Photo du rédacteur: Catherine JubertCatherine Jubert

En quoi l’écriture en atelier est-elle thérapeutique ?


Alors que les effets thérapeutiques de la peinture, du modelage, de la musique, de la danse… ne sont plus à prouver, l’écriture, quant à elle, bénéficie encore d’une certaine défiance. Elle est souvent utilisée en complément ou à l’appui d’autres médiations, mais rarement seule. Il faut dire que l’écriture, objet de toutes les stigmatisations et dont la maîtrise est valorisée dans notre société, renvoie certains participants à de douloureuses situations d’échecs scolaires. Face à une médiation supposée élitiste, certains évoquent d’anciennes angoisses scolaires, en envisageant l’écriture non sous l’angle pur du plaisir, mais sous celui de la maîtrise orthographique, syntaxique ou même graphique. Leurs paroles en ateliers sont révélatrices de ces moments d’anxiété : « je n’ai jamais été bon en orthographe ou en rédaction », « je fais trop de ratures », « je crois que je n’ai pas respecté la consigne », « je ne vais jamais arriver à me relire », « est-ce que j’ai le droit de... ? ». D’autres évoquent des souvenirs d’enseignants traumatisants qui tapaient sur les doigts des enfants pour les obliger à écrire de la « bonne » main, la droite. Certains avouent être venus à l’atelier « la boule au ventre » mais être repartis « léger comme une plume ».

Que s’est-il donc produit entre ces deux moments d’atelier ? Quels sont les mécanismes et leviers propres au médium écriture qui ont levé les angoisses initiales et favorisé le changement dans le vécu de l’atelier ? Quels liens se sont réparés, retissés et ont permis de renouer avec le plaisir et avec soi ?

En d’autres termes, en quoi l’écriture est-elle thérapeutique ?


L’écriture comme de reprise entre soi et les autres.

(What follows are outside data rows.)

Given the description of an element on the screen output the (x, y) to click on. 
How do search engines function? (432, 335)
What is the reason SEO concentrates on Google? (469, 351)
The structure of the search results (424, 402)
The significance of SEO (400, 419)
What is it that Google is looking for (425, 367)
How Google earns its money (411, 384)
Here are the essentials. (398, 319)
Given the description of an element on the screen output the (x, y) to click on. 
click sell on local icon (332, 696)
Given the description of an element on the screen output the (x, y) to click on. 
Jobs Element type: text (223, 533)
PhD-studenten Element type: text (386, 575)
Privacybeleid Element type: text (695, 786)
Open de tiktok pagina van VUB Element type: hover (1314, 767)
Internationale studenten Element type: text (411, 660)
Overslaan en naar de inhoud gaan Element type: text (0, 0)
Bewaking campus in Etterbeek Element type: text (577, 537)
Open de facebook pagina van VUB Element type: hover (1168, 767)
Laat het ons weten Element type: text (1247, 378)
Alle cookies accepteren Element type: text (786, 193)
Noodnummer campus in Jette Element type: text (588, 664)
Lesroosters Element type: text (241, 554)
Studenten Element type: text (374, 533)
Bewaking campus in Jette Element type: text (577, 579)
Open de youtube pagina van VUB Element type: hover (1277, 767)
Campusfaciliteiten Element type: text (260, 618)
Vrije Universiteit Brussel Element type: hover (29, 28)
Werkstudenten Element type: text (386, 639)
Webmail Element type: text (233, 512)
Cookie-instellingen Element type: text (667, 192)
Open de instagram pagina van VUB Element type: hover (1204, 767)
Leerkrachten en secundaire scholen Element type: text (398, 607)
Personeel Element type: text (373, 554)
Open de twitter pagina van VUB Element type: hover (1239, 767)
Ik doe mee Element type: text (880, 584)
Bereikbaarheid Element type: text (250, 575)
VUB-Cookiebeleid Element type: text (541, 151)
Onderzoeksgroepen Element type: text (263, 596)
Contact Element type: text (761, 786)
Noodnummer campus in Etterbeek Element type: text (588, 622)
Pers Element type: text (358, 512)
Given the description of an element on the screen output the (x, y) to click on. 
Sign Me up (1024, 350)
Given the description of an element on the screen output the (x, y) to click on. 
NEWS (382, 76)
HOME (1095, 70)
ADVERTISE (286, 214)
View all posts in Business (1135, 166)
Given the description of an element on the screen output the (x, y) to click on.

Les notions de reprise et de « raccommodage » sont particulièrement pertinentes lorsque l’on parle de l’écriture de textes car la métaphore couturière nous renvoie à l’origine même du mot texte qui vient du latin textus, signifiant « tissu ».

L’écriture peut alors être comparée au tissage d’un tissu, reliant des signifiant les uns aux autres pour former un texte. De l’informe provient une mise en forme, une réorganisation du chaos des idées par la pensée. C’est ce que permettent par exemple les ateliers d’écriture de soi ou autobiographiques en favorisant la prise de recul par rapport à des événements passés, parfois traumatiques.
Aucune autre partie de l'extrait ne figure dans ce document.